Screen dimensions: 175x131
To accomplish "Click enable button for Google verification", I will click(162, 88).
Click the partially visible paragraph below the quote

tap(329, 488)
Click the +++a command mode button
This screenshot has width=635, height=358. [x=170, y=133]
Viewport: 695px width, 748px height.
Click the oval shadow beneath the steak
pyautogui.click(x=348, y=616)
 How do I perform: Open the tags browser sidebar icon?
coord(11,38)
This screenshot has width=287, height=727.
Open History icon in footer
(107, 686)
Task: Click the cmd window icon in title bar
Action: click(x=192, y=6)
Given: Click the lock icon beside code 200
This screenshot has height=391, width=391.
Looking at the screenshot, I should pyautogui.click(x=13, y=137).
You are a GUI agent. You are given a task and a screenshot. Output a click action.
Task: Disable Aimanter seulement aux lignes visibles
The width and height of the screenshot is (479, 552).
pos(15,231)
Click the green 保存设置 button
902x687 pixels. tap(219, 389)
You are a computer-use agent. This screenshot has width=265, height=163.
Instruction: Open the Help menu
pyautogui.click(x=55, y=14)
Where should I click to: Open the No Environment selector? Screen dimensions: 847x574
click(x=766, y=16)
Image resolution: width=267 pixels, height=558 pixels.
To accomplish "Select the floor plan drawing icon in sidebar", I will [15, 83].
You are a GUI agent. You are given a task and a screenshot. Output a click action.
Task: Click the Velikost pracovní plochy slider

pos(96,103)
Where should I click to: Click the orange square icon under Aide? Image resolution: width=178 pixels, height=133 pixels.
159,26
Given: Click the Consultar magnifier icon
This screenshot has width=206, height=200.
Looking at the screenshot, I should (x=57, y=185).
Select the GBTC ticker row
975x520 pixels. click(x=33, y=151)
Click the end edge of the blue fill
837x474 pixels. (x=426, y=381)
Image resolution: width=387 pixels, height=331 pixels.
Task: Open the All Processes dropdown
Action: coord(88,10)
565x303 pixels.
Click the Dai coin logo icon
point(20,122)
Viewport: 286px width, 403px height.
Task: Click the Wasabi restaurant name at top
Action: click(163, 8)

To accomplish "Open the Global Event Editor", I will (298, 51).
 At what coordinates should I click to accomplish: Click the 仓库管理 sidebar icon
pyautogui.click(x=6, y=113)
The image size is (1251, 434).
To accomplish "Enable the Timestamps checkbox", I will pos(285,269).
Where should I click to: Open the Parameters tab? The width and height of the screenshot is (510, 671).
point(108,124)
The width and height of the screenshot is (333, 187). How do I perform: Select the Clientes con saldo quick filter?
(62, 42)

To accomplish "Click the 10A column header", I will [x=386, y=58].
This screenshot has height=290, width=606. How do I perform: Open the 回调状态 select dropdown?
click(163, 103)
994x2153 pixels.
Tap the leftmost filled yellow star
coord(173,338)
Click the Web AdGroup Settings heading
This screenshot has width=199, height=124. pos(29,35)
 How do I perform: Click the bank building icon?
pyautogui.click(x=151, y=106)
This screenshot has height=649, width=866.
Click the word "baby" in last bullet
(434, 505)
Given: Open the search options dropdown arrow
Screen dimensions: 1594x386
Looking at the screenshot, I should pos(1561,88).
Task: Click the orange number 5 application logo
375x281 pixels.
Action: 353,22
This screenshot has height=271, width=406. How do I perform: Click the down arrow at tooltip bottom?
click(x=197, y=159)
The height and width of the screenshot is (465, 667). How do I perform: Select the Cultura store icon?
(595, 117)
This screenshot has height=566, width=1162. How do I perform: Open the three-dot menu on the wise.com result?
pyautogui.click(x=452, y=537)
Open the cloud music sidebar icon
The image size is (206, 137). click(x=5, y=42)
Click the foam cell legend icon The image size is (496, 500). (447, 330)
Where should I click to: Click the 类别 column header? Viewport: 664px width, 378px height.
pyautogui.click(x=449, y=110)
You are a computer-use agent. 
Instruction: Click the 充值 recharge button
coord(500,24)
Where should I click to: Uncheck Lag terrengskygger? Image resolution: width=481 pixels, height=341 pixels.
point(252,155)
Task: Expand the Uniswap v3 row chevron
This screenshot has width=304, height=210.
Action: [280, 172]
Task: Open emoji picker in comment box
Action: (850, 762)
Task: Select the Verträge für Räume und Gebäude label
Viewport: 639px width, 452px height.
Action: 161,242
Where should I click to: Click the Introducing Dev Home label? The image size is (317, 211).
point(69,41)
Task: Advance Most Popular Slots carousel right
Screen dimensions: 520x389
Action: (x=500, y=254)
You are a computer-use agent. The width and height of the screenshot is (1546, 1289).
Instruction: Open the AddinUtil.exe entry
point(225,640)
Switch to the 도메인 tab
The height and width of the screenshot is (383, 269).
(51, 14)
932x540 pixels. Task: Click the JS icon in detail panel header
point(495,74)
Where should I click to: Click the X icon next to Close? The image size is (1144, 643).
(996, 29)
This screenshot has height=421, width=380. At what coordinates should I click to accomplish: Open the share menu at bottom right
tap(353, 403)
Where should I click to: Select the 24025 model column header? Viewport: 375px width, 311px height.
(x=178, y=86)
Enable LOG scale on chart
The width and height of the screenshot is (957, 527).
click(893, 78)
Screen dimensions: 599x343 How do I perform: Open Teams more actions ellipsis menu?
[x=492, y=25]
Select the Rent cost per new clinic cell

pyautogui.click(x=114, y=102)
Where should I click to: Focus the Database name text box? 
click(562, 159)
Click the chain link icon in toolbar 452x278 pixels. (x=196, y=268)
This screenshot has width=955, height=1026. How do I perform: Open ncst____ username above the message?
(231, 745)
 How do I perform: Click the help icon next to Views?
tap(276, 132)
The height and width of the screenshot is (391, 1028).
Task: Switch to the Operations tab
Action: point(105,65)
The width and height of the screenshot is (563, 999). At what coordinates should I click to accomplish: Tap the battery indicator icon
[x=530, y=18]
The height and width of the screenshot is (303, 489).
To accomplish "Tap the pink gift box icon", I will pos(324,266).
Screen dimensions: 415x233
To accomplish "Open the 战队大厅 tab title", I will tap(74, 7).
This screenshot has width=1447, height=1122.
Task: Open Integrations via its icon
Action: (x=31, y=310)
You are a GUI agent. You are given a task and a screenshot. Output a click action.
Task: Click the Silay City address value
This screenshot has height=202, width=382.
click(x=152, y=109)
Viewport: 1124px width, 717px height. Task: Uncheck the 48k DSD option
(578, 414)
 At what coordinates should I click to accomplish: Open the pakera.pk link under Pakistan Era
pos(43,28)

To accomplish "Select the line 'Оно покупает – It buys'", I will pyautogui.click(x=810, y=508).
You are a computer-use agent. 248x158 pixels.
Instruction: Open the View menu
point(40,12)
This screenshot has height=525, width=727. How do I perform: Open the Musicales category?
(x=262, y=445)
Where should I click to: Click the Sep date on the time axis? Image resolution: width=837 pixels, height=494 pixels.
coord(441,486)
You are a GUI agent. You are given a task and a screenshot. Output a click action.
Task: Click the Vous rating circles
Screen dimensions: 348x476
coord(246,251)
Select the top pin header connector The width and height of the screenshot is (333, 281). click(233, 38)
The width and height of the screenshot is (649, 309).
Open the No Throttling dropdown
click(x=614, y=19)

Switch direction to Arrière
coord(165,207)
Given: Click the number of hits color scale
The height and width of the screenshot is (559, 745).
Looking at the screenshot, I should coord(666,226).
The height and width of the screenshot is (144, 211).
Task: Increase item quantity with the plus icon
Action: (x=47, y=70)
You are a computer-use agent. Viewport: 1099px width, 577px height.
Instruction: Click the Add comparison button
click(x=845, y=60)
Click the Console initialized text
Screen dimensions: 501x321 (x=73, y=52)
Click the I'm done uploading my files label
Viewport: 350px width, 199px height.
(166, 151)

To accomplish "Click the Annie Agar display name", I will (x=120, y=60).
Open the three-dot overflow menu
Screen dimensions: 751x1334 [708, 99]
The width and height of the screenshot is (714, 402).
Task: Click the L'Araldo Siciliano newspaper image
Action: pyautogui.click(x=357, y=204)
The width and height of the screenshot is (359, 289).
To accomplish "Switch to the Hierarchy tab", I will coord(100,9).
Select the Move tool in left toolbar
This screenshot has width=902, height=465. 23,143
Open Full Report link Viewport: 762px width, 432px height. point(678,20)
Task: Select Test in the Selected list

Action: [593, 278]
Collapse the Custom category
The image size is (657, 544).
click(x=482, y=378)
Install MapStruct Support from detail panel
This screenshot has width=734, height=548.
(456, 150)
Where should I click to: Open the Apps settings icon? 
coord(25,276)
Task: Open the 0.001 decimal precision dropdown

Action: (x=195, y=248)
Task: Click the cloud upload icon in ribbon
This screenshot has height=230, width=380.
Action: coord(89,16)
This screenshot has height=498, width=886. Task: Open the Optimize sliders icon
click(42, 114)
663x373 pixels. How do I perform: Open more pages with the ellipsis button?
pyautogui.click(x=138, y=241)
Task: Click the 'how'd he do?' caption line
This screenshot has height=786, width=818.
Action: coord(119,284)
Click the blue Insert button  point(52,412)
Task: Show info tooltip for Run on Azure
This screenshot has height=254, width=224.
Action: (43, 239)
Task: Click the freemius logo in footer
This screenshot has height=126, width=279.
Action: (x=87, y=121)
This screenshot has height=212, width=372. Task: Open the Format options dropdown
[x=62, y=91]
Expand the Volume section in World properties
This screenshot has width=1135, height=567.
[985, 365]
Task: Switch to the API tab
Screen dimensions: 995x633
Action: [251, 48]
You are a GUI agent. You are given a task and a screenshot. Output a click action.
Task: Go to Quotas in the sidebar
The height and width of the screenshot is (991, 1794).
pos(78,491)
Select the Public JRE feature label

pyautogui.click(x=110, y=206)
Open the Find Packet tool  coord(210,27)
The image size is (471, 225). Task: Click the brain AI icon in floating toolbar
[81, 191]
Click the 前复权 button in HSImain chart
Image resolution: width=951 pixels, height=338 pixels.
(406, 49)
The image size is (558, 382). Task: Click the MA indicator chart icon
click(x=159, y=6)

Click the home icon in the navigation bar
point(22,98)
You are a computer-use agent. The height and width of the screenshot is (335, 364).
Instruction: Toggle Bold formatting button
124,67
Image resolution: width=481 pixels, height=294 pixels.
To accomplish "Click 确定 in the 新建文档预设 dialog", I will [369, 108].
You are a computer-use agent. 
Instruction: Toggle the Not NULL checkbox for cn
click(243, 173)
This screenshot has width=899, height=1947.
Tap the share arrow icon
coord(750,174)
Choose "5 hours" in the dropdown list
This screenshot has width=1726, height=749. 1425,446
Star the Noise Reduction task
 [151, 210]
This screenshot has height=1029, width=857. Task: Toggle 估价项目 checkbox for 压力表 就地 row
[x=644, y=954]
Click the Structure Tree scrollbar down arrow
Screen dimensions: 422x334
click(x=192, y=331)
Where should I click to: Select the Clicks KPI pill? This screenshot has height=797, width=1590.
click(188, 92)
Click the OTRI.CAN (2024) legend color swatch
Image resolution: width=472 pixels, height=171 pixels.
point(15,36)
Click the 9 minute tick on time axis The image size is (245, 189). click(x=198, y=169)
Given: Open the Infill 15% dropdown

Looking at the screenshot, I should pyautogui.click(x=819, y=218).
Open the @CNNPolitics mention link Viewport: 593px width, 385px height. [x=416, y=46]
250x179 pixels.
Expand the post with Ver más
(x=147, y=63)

____

> TASK INSTRUCTIONS:
Looking at the listing above, which lines hold "computer"? Copy every such line.

> FINISHED TASK:
You are a computer-use agent. This screenshot has width=265, height=163.
You are a computer-use agent. 
You are a computer-use agent. The width and height of the screenshot is (1546, 1289).
You are a computer-use agent. 248x158 pixels.
You are a computer-use agent. Viewport: 1099px width, 577px height.
You are a computer-use agent. The height and width of the screenshot is (335, 364).
You are a computer-use agent. 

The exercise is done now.